Tuesday, October 18, 2011

Bercermin Pada Lakon Wayang Trigantalpati

Bumi ini masih Indonesiaku, masih tumpah darahku. Tapi sedikit sekali diantara kita bahkan yang memahami akar budaya di mana dia lahir dan dibesarkan. Kemajuan tekhnologi yang memberi kemudahan bersentuhan dengan dunia luar justru membuat kita tertelan dan larut dalam hingar bingar budaya asing yang deras menyerbu kehidupan.

Sebagai seorang manusia yang terlahir dari kedua orang tua bersuku Jawa, seharusnya saya lebih memahami budaya sendiri yang jika mau diamati dan ditelisik lebih jauh, maka butiran mutiara hikmah dapat kita temui di dalamnya. Tapi sekali lagi, saya pun tidak beda dengan mereka yang kurang memahami budaya luhur bangsa ini.

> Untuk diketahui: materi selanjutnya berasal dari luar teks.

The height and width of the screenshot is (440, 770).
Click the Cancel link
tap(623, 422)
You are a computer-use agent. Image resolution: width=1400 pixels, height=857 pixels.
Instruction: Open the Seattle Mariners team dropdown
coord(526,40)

Bersyukur mas Agus Linduaji mengajak serta saya menyaksikan pagelaran wayang orang di keraton Solo pada tanggal 22 September 2011. Bukan saja saya yang terlahir dari keluarga jawa yang terpesona dengan pagelaran tersebut, tapi juga beberapa teman yang notabene tidak memahami bahasa jawa sama sekali dan bukan dari suku Jawa, juga terpesona dengan pertunjukkan yang megah tersebut.

Script yang bagus, arahan sutradara yang ciamik, penampilan para penari yang menakjubkan, tata panggung yang dinamis dan lighting yang memukau, berpadu menjadikan pertunjukkan wayang orang tersebut menjadi sebuah pagelaran yang spektakuler.

Terlepas dari keseluruhan pertunjukkan yang sangat luar biasa ditengah serbuan budaya asing yang memenjarakan anak muda Indonesia, jalan ceritanyapun mengandung hikmah dan pelajaran yang tidak sedikit.

Dengan lakon Kembar Eram Kawuryan atau Trigantalpati atau Sengkuni Kembar Tiga yang menggambarkan bagaimana seorang Sengkuni yang memiliki nama muda R. Haryo Suman yang menjadi patih kerajaan Astinapura mengadu domba antara Baladewa dan Pandawa, Burisrawa diadu domba dengan ayahnya, Prabu Salya diadu domba dengan Setyaki dan Setyajid demi memenuhi hasrat cintanya tehadap Dewi Kunti yang notabene ibu dari para Pandawa.

Akibat kelakuan sang Sengkuni maka terjadilah perkelahian diantara Keluarga Baladewa dan Pandawa yang diwakilkan oleh Abimanyu putra Ajuna, Poncowolo dan Poncowati sebagai putra-putri Prabu Puntodewo dengan pasukan raksasa anak buah Burisrawa. Sementara itu perkelahian juga terjadi antara burisrawa dan ayahnya bersama Prabu Salya di satu pihak dan Setyaki juga Setyajid di pihak lain. Kelengahan mereka yang tengah berkelahi dimanfaatkan oleh Sengkuni untuk menculik Dewi Kunti demi memenuhi hasrat cintanya terhadap sang Dewi.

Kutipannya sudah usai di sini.